[Data shown Boundary: Start]

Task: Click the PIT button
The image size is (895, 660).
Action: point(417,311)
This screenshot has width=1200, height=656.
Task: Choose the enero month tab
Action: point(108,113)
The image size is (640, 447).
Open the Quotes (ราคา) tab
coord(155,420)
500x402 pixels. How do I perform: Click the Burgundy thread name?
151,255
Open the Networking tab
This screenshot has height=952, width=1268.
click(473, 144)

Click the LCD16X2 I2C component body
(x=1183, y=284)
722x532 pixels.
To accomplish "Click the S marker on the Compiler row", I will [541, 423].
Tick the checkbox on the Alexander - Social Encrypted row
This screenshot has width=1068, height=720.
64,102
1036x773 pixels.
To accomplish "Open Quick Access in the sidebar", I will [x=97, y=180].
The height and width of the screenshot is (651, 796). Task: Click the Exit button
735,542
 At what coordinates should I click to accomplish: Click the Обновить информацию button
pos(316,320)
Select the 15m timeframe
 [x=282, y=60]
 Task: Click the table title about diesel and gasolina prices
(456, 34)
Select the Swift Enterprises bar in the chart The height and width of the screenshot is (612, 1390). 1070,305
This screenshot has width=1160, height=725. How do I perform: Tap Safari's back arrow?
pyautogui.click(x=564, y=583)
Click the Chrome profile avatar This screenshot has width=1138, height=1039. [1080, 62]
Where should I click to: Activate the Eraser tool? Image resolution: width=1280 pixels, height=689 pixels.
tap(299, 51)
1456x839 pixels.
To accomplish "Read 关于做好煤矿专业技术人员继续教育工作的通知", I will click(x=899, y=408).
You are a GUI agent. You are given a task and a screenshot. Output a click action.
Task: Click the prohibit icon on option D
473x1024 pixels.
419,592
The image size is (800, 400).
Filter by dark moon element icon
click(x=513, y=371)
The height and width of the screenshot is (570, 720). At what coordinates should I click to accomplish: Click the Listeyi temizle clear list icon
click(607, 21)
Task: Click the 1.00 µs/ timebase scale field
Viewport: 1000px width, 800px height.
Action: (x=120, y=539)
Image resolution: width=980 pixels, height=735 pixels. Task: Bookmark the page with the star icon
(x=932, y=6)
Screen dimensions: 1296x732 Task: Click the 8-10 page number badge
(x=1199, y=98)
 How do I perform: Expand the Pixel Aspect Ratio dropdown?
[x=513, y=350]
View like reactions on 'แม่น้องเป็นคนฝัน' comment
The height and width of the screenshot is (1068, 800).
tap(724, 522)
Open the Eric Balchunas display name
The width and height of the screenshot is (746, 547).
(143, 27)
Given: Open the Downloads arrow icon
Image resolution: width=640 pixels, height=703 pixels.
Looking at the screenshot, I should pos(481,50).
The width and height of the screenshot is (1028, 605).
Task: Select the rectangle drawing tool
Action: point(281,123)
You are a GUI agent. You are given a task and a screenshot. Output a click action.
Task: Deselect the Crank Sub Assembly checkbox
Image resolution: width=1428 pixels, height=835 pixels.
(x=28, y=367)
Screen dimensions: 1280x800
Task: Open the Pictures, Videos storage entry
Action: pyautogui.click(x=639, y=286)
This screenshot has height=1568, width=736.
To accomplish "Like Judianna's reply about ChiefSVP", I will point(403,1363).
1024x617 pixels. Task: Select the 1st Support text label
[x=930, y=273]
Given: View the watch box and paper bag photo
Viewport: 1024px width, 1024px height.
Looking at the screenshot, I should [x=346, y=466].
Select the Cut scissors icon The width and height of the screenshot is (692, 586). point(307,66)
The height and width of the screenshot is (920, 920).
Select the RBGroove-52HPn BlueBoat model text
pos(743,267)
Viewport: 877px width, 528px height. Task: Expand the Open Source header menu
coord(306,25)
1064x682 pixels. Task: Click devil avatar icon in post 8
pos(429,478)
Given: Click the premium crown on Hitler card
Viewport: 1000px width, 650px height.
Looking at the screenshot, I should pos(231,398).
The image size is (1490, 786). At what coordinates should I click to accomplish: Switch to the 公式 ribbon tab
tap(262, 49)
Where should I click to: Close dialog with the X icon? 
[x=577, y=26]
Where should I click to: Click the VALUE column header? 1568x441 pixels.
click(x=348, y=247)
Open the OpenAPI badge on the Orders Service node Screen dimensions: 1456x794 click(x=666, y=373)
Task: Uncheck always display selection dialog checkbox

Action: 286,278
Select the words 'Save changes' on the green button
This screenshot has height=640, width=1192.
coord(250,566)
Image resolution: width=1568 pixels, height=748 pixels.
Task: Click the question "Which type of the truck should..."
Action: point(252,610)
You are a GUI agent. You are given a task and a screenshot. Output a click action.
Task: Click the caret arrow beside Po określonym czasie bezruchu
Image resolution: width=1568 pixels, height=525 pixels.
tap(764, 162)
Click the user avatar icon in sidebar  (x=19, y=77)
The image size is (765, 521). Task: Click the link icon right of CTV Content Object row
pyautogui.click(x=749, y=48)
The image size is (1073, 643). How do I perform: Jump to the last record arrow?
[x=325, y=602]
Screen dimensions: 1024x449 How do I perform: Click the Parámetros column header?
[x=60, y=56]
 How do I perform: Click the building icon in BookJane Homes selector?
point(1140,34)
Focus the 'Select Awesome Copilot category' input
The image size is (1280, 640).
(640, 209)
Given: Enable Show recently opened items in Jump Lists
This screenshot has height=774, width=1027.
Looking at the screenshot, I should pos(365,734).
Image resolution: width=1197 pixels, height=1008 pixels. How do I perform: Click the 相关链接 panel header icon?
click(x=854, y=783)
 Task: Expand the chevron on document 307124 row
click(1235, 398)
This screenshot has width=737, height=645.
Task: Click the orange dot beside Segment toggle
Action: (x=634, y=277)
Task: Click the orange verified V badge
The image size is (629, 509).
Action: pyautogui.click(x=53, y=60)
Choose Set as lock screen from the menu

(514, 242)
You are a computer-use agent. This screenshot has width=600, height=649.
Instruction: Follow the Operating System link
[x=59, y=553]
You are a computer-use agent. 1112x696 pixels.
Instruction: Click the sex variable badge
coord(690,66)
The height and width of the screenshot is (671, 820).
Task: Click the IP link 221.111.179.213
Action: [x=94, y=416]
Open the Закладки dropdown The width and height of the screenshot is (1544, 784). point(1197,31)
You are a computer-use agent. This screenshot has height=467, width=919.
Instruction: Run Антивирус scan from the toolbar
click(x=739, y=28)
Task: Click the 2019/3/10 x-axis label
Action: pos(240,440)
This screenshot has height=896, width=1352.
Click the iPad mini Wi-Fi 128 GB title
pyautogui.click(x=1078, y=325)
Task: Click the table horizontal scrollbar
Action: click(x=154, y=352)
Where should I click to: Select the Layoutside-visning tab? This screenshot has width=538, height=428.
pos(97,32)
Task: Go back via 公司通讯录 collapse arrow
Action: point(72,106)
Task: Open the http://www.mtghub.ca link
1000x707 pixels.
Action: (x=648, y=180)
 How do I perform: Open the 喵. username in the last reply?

[Data shown Boundary: End]

Required work:
Whenever the word "computer" shows up in a line of the entries above, copy that line.

Task answer:
You are a computer-use agent. This screenshot has width=600, height=649.
You are a computer-use agent. 1112x696 pixels.
You are a computer-use agent. This screenshot has height=467, width=919.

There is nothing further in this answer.